Data supplied >>
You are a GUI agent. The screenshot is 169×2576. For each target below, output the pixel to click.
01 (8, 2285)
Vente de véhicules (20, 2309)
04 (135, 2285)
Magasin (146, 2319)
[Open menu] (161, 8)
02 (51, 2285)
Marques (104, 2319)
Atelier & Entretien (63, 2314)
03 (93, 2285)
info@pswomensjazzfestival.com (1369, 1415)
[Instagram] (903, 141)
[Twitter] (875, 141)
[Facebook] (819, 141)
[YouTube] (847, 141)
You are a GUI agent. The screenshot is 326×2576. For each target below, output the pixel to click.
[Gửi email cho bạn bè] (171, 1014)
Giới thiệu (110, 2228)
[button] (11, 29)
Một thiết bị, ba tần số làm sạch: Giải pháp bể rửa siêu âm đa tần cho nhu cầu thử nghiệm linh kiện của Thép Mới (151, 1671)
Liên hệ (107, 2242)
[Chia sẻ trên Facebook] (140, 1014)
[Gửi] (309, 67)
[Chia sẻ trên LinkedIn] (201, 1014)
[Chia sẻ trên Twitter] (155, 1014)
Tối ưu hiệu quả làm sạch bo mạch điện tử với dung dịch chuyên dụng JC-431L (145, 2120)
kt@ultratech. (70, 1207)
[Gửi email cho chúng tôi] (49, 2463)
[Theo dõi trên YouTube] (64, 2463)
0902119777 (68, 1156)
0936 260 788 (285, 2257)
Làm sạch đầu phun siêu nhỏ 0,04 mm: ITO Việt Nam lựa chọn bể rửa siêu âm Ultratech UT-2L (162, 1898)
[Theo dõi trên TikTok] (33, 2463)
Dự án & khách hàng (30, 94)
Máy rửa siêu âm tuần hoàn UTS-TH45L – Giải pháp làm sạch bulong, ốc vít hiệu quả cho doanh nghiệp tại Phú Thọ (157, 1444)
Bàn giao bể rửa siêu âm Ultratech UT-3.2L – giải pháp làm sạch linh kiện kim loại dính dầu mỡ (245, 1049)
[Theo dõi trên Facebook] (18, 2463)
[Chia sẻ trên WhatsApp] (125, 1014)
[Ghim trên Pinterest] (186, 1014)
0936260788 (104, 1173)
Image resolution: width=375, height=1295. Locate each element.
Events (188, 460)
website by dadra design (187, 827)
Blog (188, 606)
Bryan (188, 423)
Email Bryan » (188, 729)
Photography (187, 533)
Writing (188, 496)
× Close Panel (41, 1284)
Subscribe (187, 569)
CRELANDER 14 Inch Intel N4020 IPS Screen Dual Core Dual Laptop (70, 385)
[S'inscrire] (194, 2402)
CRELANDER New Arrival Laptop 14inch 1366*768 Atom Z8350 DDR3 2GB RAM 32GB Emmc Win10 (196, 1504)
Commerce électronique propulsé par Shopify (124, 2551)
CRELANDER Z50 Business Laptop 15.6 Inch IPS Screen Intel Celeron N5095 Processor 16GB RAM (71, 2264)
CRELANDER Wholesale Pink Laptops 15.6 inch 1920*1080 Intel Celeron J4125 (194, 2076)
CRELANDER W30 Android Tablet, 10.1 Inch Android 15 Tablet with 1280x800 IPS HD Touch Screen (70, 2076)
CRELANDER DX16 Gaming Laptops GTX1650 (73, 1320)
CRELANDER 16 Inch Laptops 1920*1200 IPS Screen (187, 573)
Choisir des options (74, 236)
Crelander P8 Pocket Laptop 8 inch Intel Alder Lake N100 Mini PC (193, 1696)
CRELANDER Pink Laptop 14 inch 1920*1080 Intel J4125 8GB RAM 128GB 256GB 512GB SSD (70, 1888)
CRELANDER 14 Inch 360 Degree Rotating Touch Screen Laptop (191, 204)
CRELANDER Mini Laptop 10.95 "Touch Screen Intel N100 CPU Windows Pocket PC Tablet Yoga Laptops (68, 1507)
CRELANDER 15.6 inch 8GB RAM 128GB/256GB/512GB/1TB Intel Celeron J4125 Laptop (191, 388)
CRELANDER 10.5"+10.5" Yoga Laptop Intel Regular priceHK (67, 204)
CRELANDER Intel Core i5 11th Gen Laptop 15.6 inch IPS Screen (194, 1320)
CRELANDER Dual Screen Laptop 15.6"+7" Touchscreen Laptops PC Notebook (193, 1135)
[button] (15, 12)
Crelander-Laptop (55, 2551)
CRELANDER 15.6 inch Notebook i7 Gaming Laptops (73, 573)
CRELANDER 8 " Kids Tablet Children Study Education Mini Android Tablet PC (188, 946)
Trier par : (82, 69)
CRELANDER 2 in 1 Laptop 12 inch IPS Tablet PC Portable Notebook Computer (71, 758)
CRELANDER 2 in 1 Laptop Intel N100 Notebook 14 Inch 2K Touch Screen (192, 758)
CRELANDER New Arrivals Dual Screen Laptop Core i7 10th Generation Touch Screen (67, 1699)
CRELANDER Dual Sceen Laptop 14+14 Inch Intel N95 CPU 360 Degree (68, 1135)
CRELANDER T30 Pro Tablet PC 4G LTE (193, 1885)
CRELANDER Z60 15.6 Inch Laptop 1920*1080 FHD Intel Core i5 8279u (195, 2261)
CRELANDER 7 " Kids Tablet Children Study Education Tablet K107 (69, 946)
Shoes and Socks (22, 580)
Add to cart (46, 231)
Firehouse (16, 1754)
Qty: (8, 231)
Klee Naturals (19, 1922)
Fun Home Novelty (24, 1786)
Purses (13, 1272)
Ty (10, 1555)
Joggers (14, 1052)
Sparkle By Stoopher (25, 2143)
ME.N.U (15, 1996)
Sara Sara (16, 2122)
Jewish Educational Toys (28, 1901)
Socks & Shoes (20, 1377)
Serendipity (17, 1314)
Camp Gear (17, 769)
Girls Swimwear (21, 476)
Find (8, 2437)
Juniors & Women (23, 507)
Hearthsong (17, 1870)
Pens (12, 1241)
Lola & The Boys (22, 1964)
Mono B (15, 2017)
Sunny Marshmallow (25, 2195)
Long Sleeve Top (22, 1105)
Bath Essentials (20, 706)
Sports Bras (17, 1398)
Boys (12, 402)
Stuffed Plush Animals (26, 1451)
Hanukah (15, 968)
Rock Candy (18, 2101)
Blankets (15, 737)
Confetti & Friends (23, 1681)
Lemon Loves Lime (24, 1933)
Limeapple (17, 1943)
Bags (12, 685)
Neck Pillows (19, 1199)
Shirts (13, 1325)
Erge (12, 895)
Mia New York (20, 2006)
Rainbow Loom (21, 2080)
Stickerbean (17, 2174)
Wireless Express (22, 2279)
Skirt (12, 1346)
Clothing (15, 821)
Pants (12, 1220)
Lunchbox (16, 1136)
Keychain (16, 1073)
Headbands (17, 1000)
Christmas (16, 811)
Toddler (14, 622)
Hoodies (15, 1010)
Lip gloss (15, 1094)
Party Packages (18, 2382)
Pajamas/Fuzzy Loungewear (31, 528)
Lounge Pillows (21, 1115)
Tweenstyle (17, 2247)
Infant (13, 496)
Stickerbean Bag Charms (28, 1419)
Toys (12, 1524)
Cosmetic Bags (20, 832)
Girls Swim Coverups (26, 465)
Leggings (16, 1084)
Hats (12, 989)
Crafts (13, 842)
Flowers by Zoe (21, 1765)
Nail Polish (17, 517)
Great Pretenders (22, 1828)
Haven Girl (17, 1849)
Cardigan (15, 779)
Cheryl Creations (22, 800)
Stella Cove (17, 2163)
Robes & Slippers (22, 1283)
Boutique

What is being asked >> Copy back the listing above exactly, but only from the line with "CRELANDER Z50 Business" through the line with "[button] (15, 12)", both ends included.

Exercise result >>
CRELANDER Z50 Business Laptop 15.6 Inch IPS Screen Intel Celeron N5095 Processor 16GB RAM (71, 2264)
CRELANDER Wholesale Pink Laptops 15.6 inch 1920*1080 Intel Celeron J4125 (194, 2076)
CRELANDER W30 Android Tablet, 10.1 Inch Android 15 Tablet with 1280x800 IPS HD Touch Screen (70, 2076)
CRELANDER DX16 Gaming Laptops GTX1650 (73, 1320)
CRELANDER 16 Inch Laptops 1920*1200 IPS Screen (187, 573)
Choisir des options (74, 236)
Crelander P8 Pocket Laptop 8 inch Intel Alder Lake N100 Mini PC (193, 1696)
CRELANDER Pink Laptop 14 inch 1920*1080 Intel J4125 8GB RAM 128GB 256GB 512GB SSD (70, 1888)
CRELANDER 14 Inch 360 Degree Rotating Touch Screen Laptop (191, 204)
CRELANDER Mini Laptop 10.95 "Touch Screen Intel N100 CPU Windows Pocket PC Tablet Yoga Laptops (68, 1507)
CRELANDER 15.6 inch 8GB RAM 128GB/256GB/512GB/1TB Intel Celeron J4125 Laptop (191, 388)
CRELANDER 10.5"+10.5" Yoga Laptop Intel Regular priceHK (67, 204)
CRELANDER Intel Core i5 11th Gen Laptop 15.6 inch IPS Screen (194, 1320)
CRELANDER Dual Screen Laptop 15.6"+7" Touchscreen Laptops PC Notebook (193, 1135)
[button] (15, 12)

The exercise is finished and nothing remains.